Reduced Dosage of Bruton’s Tyrosine Kinase Uncouples B Cell Hyperresponsiveness from Autoimmunity in lyn −/− Mice

Abstract

The development of autoimmunity is correlated with heightened sensitivity of B cells to B cell Ag receptor (BCR) cross-linking. BCR signals are down-regulated by Lyn, which phosphorylates inhibitory receptors. lyn−/− mice have reduced BCR signaling thresholds and develop autoantibodies, glomerulonephritis, splenomegaly due to myeloid hyperplasia, and increased B-1 cell numbers. Bruton’s tyrosine kinase (Btk), a critical component of BCR signaling pathways, is required for autoantibody production in lyn−/− mice. It is unclear whether Btk mediates autoimmunity at the level of BCR signal transduction or B cell development, given that lyn−/−Btk−/− mice have a severe reduction in conventional B and B-1 cell numbers. To address this issue, we crossed a transgene expressing a low dosage of Btk (Btklow) in B cells to lyn−/−Btk−/− mice. Conventional B cell populations were restored to levels similar to those in lyn−/− mice.
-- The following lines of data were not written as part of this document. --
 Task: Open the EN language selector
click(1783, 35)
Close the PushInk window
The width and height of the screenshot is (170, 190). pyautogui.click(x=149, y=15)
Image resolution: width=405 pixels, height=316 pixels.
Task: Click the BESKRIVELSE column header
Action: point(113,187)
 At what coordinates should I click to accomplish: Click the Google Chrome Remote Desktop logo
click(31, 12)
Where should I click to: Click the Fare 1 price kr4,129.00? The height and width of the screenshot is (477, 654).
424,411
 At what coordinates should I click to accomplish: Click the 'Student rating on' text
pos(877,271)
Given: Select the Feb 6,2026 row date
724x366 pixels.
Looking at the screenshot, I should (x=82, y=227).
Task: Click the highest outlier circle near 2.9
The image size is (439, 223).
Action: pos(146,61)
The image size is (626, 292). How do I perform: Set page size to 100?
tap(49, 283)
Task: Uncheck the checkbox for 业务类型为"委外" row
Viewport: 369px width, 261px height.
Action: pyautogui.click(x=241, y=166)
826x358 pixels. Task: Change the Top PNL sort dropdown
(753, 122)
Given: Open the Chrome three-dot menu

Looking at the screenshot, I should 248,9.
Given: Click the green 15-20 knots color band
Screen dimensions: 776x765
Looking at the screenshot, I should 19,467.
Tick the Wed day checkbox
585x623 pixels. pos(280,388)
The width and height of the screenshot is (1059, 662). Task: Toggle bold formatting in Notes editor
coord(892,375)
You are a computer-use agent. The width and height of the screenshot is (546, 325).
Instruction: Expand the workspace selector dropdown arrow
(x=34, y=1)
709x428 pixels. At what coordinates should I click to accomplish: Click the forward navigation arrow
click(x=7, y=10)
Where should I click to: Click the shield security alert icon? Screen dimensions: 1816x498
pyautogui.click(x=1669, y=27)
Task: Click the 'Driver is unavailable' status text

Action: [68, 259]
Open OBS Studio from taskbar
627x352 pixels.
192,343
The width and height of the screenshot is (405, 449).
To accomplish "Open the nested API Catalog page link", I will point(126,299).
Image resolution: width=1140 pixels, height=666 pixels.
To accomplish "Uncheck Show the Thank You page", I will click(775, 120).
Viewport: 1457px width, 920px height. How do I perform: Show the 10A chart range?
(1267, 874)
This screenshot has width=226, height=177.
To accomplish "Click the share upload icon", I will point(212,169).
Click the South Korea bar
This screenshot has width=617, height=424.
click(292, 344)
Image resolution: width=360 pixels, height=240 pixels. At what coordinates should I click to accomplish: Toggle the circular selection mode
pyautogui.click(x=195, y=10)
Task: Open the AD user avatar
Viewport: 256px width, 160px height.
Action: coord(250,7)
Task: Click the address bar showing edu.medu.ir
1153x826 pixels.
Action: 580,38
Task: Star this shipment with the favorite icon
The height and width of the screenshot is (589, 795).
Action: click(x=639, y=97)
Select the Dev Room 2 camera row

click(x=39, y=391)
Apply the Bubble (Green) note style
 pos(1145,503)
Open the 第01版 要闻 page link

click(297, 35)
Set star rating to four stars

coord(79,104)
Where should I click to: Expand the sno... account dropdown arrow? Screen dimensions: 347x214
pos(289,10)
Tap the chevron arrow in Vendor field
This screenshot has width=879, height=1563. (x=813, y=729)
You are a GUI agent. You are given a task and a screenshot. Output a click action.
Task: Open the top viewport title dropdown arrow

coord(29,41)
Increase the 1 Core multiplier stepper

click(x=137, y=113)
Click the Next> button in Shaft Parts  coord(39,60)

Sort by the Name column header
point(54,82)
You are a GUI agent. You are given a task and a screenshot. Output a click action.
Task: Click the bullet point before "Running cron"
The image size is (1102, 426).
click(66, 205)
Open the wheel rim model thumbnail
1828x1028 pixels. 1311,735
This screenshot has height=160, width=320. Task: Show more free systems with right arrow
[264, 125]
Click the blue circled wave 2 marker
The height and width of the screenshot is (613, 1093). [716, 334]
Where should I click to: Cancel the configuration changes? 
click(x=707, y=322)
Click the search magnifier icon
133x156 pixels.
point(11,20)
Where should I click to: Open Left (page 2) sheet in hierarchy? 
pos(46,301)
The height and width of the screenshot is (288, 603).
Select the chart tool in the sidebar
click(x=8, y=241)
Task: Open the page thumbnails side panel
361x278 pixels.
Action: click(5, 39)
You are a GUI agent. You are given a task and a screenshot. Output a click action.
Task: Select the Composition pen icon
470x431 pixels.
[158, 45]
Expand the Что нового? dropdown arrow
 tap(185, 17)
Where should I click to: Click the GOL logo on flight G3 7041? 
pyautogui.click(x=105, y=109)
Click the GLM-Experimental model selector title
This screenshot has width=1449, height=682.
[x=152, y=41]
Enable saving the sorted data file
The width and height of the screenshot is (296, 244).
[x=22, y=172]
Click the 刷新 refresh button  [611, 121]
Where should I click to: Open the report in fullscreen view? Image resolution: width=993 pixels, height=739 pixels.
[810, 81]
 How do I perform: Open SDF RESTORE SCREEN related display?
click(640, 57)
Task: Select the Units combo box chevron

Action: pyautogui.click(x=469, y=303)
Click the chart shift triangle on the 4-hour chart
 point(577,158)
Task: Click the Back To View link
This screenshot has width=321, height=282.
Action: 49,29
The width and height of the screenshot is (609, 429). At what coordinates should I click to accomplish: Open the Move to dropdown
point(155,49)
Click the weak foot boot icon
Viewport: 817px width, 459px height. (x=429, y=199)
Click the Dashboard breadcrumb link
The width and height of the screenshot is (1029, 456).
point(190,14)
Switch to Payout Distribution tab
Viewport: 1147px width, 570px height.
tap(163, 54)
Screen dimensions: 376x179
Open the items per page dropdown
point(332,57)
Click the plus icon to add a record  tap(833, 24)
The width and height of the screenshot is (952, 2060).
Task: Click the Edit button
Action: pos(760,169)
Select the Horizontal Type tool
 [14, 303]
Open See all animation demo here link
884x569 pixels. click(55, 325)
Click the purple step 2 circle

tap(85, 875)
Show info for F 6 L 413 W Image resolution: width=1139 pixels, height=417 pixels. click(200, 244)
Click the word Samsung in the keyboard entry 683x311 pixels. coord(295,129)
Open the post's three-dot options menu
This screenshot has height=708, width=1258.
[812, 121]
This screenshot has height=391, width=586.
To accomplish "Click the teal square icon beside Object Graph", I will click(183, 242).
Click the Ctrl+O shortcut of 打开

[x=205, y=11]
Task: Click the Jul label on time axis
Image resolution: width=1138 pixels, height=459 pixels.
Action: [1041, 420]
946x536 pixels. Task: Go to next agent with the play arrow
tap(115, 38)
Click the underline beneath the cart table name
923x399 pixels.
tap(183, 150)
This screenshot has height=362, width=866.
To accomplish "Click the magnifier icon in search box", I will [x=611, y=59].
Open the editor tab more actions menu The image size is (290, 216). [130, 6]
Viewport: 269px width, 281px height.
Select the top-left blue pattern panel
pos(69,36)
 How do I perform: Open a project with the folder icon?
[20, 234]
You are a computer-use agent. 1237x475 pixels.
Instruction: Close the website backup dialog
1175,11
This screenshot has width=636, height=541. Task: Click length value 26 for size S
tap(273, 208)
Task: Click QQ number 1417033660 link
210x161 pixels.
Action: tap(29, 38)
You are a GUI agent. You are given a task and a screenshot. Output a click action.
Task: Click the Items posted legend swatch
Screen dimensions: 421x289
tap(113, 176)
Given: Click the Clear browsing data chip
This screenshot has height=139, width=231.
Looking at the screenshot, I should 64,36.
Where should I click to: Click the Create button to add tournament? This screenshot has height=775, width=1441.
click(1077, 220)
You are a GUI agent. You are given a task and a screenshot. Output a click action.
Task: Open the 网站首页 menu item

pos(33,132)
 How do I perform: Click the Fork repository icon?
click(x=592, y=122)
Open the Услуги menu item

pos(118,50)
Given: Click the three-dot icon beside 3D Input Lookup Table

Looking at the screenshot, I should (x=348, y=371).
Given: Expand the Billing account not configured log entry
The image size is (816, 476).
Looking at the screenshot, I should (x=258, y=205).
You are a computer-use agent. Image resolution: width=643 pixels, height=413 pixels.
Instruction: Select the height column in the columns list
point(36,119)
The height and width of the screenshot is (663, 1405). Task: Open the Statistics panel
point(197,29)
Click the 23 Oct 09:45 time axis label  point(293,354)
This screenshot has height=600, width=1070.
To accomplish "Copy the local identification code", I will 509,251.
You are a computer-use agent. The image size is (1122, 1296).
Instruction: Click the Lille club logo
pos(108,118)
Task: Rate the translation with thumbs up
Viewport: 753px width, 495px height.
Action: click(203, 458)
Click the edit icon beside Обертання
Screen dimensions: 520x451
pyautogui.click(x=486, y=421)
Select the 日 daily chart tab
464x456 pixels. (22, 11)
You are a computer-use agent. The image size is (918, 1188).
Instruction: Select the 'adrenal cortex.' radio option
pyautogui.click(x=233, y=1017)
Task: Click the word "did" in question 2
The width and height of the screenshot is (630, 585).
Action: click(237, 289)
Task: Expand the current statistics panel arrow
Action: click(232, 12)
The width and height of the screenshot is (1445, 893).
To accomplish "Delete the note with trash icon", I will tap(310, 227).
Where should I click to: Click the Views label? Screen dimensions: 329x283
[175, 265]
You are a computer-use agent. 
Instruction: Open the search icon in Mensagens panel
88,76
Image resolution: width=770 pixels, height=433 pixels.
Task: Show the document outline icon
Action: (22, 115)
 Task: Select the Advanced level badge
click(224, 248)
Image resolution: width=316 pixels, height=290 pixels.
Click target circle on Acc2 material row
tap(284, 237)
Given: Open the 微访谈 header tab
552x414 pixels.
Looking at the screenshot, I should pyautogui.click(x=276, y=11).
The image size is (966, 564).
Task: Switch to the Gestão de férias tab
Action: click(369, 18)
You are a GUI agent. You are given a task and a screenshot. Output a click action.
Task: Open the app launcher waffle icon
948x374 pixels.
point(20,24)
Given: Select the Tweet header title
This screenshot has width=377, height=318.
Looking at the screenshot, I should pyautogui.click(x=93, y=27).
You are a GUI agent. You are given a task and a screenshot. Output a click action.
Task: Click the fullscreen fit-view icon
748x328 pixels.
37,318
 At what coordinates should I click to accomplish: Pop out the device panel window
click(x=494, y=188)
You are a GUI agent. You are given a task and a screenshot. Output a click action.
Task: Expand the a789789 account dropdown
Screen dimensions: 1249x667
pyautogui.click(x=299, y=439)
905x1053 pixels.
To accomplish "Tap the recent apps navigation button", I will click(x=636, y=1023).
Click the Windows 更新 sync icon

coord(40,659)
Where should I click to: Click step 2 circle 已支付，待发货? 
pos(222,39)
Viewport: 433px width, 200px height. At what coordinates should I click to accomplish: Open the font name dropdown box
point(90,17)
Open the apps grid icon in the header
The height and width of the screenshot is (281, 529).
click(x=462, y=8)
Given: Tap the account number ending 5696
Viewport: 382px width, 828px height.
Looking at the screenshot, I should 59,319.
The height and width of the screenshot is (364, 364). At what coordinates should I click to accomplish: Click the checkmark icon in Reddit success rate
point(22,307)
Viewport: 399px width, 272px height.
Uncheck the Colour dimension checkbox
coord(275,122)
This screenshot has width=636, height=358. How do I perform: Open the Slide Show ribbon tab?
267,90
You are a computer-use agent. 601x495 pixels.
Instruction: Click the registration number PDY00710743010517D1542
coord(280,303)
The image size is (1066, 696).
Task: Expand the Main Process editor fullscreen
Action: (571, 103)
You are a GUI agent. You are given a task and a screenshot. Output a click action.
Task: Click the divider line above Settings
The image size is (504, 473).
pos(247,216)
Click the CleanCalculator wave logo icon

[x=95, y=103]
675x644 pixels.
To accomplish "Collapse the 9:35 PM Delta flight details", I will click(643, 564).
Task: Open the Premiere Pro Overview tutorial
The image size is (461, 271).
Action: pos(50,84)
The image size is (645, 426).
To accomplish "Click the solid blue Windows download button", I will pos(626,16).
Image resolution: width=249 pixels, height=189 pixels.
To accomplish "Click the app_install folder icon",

These cells were as hypersensitive to BCR cross-linking as lyn−/− B cells as measured by proliferation, Ca2+ flux, and activation of extracellular signal-regulated kinase and Akt. However, lyn−/−Btklow mice did not produce anti-ssDNA, anti-dsDNA, anti-histone, or anti-histone/DNA IgM or IgG. They also lacked B-1 cells and did not exhibit splenomegaly. Thus, B cell hyperresponsiveness is insufficient for autoimmunity in lyn−/− mice. These studies implicate B-1 and/or myeloid cells as key contributors to the lyn−/− autoimmune phenotype.